[REQUIRED WORK]
Edit the records from the line containing "is (1150, 390)." through the line containing "pyautogui.click(x=26, y=38)", swapping "Instruction" for "Task" and leaving all else unchanged.

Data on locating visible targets
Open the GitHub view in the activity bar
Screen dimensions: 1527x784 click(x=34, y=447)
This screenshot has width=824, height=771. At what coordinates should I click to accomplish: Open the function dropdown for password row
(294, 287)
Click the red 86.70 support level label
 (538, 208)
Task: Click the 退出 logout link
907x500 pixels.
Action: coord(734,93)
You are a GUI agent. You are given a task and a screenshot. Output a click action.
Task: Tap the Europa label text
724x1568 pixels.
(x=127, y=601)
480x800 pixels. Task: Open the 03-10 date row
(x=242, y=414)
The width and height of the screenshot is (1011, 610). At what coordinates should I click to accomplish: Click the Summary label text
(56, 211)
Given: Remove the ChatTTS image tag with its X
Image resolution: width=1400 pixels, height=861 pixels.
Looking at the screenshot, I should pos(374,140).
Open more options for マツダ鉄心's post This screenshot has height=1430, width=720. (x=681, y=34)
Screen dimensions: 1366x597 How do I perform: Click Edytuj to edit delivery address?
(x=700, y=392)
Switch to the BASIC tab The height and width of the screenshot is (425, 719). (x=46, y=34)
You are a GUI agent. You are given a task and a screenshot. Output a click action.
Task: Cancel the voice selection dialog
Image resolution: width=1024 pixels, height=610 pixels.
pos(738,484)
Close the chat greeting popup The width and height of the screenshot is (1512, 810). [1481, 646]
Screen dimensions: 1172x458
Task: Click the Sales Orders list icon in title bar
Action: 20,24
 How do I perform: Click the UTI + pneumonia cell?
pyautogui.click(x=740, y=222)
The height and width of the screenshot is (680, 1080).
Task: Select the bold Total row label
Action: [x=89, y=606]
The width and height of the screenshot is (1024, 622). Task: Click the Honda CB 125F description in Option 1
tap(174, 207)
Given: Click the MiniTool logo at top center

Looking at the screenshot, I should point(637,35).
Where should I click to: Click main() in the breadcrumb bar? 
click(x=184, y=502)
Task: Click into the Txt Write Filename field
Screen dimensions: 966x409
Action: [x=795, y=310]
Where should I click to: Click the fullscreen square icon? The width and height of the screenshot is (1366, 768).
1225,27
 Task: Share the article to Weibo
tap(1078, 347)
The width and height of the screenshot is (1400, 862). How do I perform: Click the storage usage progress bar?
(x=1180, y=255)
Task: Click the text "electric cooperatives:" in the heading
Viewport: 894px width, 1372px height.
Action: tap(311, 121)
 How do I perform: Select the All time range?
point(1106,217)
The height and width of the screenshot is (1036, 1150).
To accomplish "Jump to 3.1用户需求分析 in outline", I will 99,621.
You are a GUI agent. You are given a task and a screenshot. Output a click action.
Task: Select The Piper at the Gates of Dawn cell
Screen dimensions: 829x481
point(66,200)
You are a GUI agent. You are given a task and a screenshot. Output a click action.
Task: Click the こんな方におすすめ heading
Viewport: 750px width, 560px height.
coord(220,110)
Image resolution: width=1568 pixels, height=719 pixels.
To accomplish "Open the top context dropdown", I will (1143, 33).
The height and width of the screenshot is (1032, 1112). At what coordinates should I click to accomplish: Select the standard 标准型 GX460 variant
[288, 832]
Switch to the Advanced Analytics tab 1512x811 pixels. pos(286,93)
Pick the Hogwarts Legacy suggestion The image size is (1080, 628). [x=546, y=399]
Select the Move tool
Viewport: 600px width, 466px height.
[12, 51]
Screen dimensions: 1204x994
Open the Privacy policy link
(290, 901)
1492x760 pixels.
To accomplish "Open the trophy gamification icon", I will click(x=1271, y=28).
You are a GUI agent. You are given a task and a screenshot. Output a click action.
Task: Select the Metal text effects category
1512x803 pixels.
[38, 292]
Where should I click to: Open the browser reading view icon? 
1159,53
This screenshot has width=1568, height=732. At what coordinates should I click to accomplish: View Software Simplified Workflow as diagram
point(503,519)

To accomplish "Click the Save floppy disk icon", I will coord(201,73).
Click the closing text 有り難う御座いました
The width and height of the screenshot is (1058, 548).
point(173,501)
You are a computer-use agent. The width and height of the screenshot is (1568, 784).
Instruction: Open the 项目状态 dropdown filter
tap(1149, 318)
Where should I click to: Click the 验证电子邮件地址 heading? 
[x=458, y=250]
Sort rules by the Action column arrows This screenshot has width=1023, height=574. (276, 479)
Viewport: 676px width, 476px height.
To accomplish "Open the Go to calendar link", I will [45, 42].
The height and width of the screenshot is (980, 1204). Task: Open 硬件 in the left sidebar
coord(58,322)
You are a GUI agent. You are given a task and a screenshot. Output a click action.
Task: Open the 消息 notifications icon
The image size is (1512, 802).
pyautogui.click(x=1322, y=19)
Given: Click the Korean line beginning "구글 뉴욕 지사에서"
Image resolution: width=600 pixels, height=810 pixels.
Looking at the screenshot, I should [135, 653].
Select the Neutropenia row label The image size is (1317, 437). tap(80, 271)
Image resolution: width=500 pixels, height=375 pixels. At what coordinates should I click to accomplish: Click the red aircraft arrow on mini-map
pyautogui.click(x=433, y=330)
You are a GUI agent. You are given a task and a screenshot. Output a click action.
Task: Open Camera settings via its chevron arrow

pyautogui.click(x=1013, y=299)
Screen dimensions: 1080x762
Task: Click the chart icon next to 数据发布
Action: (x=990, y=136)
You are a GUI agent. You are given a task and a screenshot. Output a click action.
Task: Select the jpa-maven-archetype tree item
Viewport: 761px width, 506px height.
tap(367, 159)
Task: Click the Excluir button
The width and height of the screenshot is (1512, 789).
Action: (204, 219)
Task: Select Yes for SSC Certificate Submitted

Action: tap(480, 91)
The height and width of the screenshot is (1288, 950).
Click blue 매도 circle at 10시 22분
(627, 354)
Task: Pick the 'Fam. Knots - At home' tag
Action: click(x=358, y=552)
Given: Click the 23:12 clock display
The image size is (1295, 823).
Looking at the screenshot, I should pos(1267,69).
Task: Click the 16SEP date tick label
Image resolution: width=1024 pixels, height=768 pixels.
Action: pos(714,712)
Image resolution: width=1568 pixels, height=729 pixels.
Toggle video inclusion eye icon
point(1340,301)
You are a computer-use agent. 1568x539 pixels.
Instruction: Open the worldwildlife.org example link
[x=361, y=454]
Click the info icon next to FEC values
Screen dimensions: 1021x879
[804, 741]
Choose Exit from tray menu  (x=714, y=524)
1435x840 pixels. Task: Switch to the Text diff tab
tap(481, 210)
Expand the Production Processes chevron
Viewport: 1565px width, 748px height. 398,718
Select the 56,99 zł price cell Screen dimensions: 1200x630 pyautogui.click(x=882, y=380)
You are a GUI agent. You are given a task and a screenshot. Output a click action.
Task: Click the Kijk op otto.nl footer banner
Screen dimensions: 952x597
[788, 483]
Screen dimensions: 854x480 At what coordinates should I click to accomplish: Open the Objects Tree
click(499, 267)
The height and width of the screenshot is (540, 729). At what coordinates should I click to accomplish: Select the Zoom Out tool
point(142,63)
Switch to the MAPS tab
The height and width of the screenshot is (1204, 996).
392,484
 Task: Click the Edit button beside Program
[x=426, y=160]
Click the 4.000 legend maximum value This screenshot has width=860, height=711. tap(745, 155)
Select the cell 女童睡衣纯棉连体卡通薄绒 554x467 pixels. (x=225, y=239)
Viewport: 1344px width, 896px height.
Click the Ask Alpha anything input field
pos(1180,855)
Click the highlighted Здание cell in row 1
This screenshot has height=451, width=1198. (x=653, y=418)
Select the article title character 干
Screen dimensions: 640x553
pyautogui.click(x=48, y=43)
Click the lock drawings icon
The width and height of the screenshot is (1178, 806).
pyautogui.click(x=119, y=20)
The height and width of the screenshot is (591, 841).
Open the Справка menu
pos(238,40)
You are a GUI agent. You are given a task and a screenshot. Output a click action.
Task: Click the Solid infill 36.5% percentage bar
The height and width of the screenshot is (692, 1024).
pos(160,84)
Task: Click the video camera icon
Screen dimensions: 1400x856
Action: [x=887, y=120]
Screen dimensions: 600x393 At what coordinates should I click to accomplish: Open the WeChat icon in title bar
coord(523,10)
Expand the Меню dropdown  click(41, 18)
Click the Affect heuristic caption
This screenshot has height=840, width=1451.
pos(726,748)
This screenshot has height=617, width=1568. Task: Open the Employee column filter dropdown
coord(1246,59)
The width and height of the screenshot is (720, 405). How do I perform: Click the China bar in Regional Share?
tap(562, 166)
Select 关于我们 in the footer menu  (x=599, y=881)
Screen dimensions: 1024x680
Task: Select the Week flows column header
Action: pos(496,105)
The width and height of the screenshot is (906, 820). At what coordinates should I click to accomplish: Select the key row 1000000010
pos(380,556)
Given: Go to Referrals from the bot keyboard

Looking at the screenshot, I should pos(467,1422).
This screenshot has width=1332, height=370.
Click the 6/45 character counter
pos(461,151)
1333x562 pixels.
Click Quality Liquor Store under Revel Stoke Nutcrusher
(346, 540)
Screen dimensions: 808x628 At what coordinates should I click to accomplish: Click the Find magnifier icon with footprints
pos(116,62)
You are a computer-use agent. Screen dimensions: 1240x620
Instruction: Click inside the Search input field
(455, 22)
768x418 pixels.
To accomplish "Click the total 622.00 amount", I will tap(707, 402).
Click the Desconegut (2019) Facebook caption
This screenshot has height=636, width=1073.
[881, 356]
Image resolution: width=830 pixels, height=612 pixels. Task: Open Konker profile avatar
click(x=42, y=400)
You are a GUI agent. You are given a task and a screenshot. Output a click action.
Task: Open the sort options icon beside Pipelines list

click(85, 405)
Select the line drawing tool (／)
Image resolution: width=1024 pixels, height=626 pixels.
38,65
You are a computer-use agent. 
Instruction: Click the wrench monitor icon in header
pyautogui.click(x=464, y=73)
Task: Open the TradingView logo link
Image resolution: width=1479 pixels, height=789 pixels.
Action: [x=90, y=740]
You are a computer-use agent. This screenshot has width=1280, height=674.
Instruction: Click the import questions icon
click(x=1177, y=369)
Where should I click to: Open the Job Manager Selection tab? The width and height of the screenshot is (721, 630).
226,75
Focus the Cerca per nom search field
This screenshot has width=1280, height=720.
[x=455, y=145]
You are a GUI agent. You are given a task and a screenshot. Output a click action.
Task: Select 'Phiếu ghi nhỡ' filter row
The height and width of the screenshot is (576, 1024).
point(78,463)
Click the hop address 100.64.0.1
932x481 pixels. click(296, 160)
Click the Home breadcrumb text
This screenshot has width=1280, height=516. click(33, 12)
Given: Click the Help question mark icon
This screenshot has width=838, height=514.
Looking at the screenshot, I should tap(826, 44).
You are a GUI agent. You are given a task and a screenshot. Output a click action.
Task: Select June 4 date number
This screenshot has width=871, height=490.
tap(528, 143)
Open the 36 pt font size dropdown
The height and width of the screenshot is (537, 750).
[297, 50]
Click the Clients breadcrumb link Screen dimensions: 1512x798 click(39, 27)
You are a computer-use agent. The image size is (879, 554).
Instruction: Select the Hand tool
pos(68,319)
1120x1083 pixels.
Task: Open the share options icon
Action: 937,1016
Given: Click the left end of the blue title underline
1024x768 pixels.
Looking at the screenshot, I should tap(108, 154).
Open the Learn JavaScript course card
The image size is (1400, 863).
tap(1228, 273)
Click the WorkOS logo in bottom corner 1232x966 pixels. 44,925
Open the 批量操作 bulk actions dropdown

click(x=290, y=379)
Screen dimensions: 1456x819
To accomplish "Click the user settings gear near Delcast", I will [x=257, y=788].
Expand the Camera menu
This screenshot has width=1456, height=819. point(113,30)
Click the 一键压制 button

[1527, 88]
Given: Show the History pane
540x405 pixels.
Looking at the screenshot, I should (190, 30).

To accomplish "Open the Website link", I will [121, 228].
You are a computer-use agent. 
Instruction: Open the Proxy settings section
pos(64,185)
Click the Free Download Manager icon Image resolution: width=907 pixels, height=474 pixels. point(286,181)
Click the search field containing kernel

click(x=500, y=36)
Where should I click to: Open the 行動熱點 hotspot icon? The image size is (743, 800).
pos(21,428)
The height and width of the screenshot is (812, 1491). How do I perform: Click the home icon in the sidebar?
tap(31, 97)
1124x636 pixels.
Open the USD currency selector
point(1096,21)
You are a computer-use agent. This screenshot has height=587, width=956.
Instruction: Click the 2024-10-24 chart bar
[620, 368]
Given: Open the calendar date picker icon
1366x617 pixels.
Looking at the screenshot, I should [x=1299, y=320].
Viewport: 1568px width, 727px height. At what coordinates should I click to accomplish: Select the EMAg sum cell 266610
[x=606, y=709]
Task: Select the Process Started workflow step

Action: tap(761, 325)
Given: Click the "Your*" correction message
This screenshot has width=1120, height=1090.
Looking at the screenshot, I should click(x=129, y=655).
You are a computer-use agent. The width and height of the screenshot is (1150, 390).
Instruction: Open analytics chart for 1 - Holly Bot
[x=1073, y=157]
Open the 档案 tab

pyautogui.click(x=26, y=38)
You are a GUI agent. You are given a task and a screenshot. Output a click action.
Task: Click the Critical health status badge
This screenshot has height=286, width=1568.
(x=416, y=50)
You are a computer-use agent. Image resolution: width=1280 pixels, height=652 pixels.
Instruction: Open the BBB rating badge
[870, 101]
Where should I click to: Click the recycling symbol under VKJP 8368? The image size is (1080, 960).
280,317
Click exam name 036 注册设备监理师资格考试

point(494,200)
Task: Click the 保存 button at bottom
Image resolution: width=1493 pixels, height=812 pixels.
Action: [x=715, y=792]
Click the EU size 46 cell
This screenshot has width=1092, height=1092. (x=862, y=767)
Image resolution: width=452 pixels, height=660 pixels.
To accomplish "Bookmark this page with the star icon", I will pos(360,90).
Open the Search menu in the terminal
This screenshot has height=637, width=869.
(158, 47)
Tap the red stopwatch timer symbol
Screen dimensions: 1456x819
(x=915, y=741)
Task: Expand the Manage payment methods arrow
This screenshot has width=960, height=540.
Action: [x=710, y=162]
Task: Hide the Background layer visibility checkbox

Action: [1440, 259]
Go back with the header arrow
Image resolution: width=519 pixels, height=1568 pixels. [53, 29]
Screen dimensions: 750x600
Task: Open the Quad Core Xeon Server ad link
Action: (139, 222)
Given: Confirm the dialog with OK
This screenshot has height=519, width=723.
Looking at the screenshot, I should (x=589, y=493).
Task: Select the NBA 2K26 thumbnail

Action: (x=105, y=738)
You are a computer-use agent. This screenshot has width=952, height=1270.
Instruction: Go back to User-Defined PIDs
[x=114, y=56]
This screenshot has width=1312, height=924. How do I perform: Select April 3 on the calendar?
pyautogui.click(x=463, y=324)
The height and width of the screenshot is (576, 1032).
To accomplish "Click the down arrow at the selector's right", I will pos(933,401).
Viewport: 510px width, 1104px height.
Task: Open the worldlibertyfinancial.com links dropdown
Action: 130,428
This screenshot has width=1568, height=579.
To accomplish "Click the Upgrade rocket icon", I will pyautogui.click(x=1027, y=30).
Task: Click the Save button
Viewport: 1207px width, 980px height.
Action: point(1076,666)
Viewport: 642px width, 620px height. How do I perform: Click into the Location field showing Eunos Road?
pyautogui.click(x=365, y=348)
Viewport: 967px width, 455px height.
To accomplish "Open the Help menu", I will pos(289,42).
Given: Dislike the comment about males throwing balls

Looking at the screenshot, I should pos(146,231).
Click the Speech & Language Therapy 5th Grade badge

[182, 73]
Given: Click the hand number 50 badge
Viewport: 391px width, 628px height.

[FINAL RESULT]
You are a computer-use agent. The width and height of the screenshot is (1150, 390).
Task: Open analytics chart for 1 - Holly Bot
[x=1073, y=157]
Open the 档案 tab

pyautogui.click(x=26, y=38)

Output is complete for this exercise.